We have a new battalion commander who is a “son of a gun.” He came over to Korea in Sept 1950 when the division landed at Inchon, and he refuses to go home. He came over as a master sgt and is now a major. He is crazy for power and loves war. I believe he is actually crazy and should be sent home to a hospital. He talks with a gleam in his eyes about the killing of Chinks in the coming operation. He hasn’t any heart, and sent a brand-new 2nd lt., fresh from the States, out on a patrol the night he came to the battalion. And this crazy man is in charge. The high brass think he is No. 1 soldier. Boy will I be glad to get out of this outfit, I’ve sure had enough of Korea,

God bless you both, your loving son, Paul10

The British Commander in Chief in the Far East, General Sir Charles Keightley, visited Korea in April 1952 and reported to the War Office that “the views of commanders there from top to bottom are really all in line: that the Chinese Communist policy is directed from Moscow, and a forecast as to what will happen is as unpredictable as the rest of their actions throughout the world. The majority guess that it will be a stalemate. This sort of war, where the enemy is prepared to launch attacks apparently quite regardless of whether the losses are worth the objective, is a new one to us, and produces some quite new lines of thought. I was much impressed by the fact that the Chinese was showing himself a very skilful as well as tough fighter.”11 Keightley described the main tactical problem as enemy infiltration at night, which was being met by “wiring on the 1914–18 standards, thickened up with mines.” He was impressed with the men’s morale, but dismayed by the extent of the chronic problem of venereal disease throughout the American and Commonwealth contingents. Keightley suggested making the cure more unpleasant, “reintroducing some of the pre-war methods instead of penicillin.” The UN Command was constantly preoccupied with the problem of staleness among the men on the line: “Ridgway says that if he had his way, he would change every man, divisional commanders included, every 90 days!” Senior officers were exasperated by the number of gunshot accidents; a senior army doctor visiting a hospital found fifty-nine cases resulting from enemy action and twenty-four accidental gunshot wounds, “the great majority of which were self-inflicted. “12 It was so in every war of this kind, that for every man who died facing the enemy, another was killed in some wretched truck accident, bar brawl behind the lines, mishap with munitions, or a fatal step into an unmarked minefield.

• • •

Many of the British of the World War II generation, serving as infinitely junior partners to the Americans in Korea, found the experience of decline too recent not to gaze somewhat sidelong at the new dominant force on the globe and cherish unworthy thoughts about how much better the old team had done it. An American unit in the Commonwealth Division area posted a sign over its camp entrance proclaiming itself “SECOND TO NONE.” The Australian radio relay station a few hundred yards farther down posted a sign proclaiming itself “NONE.”
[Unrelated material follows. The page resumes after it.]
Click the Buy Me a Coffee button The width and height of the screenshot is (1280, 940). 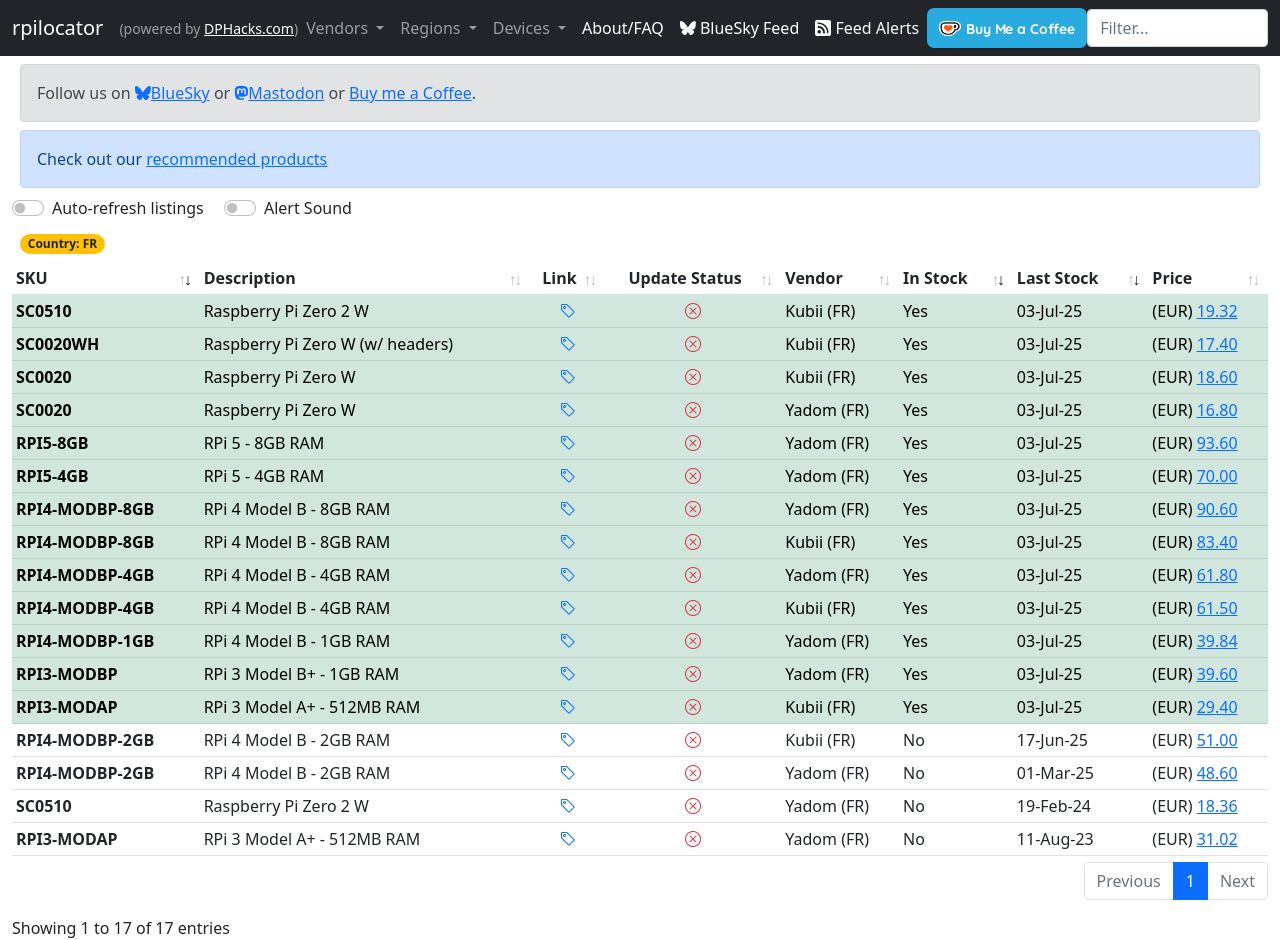(1006, 28)
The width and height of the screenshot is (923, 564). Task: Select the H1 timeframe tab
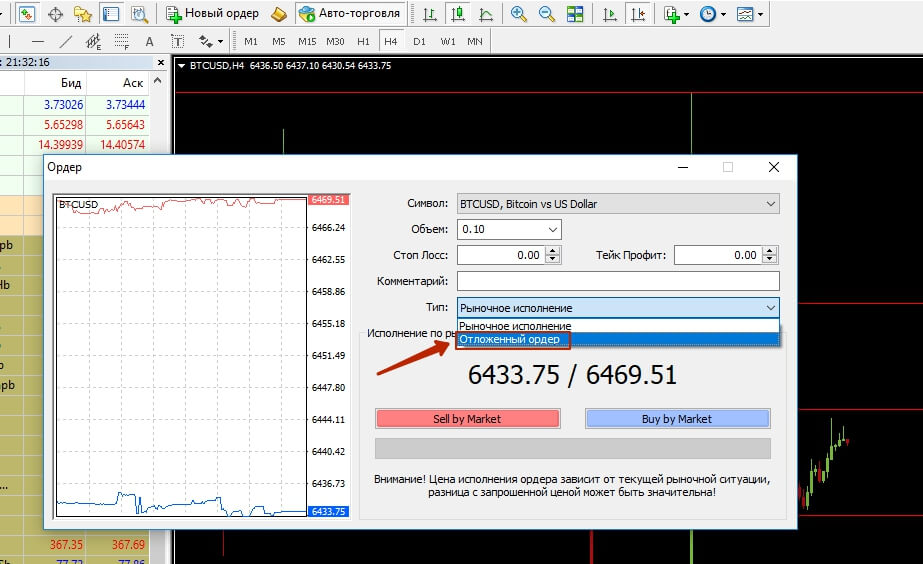point(362,41)
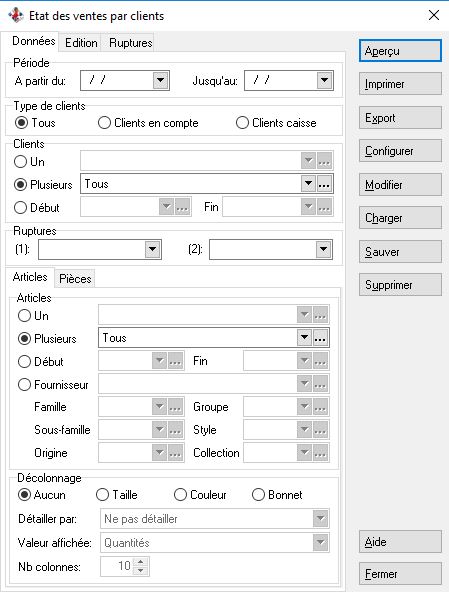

If there’s any two things that I can’t stand

ran a characteristic little ditty in the Commonwealth Division newssheet, Crown News,

it’s a North Korean and a Chinaman.

We’re moving on, we’re moving on.

See the chinks coming up 355,

the yanks pulling out in overdrive,

they’re moving on, they’re moving on.

The last verse, of course, referred to a hill crest the Americans had allegedly abandoned without reasonable cause. From General Cassels downward, the Commonwealth Division argued that it was more economical to hold a position under attack than to adopt the American tactic of maintaining only a light screen in forward positions, which gave ground under pressure and left it to a set-piece counterattack in strength to regain. A British company commander who found himself posted alongside the Turkish Brigade was exasperated to receive constant phone calls from its liaison officer, accustomed to take a skeptical view of American tactics, demanding, “You still there, Tommy? You still there?” The Englishman assented crossly, adding, “And let us be clear that we have not the slightest intention of going.” Colonel William Pike, Cassels’s CRA, said, “It is a paradox that the British like Americans very much, but do not have great respect for them as soldiers.”13 Pike and many of his British colleagues, with their reluctance to accept casualties in pursuit of objectives which seemed to lack any wider strategic value, much disliked the local attacks they were periodically called upon to mount: “If one had wanted to finish that campaign, it would have been perfectly possible to concentrate a corps and drive through. Instead, we would be asked merely to capture some hill. The Chinese would allow us to get on top, then retire into their bunkers while they called down mortar and artillery fire. These small attacks seemed to us singularly expensive. It would have been far more logical militarily to mount one good, big set-piece attack which could have taken us to the Yalu.”14 But by 1952 the war in Korea was not an exercise of military logic but of national will.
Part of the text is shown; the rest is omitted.